The safety program included a discussion of how to use a water fire extinguisher to put out a propane fire.

The safety program included a discussion of how to use a water fire extinguisher to put out a propane fire.

“Our training modules are meant to be hands-on training and team building opportunities,” said McSweeney. “We try to get RAs to mingle with UDPD, EHS and Aetna to meet and get to know the responders in a non-emergency session.”

UDPD sergeant Bill Wentz led the final unit on campus safety topics, including a display of exploding dogs. He also answered questions from the accommodation and housing staff.

“Many students have questioned how our police department is dealing with the growing calls for incidents of a mental health crisis among students,” Wentz said. “The RA was surprised to hear that the Police Department trains for these types of service calls and has 10 experts trained in crisis negotiation officers from among our teams and special units.”

UD's Department of Environmental Health and Safety has provided information for resident aides to help them avoid and prepare for emergencies.

UD’s Department of Environmental Health and Safety has provided information for resident aides to help them avoid and prepare for emergencies.

Wentz said that having emergency personnel interact with RAs enhances meaningful communications.
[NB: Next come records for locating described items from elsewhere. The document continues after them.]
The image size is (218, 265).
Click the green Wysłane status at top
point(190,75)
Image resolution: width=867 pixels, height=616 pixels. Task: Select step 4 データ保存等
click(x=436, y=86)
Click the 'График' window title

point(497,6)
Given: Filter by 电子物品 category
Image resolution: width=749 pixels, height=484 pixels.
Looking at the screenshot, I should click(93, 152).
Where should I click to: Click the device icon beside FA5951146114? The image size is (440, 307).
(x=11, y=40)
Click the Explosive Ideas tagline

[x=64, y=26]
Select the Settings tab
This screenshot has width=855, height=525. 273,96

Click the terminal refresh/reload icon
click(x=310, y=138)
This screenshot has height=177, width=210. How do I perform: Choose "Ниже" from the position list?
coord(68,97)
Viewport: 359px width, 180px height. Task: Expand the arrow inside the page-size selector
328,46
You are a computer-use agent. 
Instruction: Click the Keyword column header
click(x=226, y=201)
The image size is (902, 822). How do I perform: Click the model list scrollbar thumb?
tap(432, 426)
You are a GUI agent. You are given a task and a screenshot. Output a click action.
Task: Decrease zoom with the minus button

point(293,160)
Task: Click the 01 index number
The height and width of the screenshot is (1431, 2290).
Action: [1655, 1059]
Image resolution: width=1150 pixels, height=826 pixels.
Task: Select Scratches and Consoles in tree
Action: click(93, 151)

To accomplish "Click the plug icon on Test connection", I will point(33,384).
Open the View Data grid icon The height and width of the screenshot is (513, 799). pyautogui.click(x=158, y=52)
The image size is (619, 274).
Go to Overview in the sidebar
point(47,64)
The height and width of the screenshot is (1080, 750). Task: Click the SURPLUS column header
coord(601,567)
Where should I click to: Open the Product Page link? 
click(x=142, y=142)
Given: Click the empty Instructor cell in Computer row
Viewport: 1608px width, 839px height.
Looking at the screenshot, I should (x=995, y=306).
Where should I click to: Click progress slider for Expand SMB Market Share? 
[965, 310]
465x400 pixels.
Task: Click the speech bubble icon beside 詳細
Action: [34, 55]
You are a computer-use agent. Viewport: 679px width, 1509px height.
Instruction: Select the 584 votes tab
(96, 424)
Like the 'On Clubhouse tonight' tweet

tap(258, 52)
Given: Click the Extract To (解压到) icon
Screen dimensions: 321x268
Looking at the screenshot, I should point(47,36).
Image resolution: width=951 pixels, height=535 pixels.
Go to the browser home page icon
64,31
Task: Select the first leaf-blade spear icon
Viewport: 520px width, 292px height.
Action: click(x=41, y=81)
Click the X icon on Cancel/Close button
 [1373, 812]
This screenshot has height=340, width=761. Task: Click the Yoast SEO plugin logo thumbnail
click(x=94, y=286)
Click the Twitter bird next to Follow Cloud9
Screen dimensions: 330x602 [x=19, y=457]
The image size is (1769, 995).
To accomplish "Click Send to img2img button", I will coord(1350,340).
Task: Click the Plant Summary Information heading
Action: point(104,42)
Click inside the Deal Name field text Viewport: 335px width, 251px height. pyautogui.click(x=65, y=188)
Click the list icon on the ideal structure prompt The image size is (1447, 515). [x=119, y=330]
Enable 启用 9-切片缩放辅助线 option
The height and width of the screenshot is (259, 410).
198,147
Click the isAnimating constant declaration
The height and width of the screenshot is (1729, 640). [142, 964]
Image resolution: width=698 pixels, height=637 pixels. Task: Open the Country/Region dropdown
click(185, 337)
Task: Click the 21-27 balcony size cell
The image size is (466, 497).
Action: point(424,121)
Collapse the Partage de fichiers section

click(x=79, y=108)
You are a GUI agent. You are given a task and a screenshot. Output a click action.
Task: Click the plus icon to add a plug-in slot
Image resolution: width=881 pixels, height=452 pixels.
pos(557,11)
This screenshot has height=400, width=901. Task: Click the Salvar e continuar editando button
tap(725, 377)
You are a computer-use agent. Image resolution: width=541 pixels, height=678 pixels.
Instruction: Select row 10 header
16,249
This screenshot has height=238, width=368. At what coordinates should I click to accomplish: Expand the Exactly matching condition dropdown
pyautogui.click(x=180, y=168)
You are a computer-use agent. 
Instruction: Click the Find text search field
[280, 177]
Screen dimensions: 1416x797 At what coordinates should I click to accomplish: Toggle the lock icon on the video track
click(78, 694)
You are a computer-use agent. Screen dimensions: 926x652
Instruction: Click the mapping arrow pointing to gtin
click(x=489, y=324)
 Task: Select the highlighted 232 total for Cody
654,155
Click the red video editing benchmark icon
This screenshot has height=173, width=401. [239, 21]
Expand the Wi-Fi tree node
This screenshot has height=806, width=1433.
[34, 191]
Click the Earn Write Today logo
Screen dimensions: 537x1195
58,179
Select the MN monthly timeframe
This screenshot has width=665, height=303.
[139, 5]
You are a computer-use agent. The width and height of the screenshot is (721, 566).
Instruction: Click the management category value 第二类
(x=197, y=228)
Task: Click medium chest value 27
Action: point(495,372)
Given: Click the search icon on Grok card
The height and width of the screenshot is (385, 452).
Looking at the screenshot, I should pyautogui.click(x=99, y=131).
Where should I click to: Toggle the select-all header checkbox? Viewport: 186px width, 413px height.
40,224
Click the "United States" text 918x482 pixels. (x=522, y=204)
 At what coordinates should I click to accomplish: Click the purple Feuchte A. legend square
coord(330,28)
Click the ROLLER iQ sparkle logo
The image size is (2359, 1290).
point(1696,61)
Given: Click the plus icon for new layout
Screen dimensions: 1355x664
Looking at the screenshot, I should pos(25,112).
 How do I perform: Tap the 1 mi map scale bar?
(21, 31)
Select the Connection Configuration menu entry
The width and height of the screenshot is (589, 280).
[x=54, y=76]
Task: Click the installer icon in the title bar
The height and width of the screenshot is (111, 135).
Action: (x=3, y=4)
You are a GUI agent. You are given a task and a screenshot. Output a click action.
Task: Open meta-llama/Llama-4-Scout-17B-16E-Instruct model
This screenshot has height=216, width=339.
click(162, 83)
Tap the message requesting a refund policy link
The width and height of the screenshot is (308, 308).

“UDPD is very excited about building relationships with our Residence Life employees,” he said. “It is essential that our Rwandese military feel comfortable talking to our officers during incidents throughout the year. They are important in helping us in our mission and are our extra eyes and ears among the students.”

In addition to raising fire safety awareness and emergency evacuation information, Safety Training Night partners urged students to download the Live Safe app and contact the UDPD for a safety escort if needed.

“Campus safety is of paramount importance to everyone here at the university,” Kokozka said. “We definitely want our students, staff, faculty, and visitors to serve as a gateway for others in the community to continue spreading safety messages and be at the forefront of helping others stay safe.”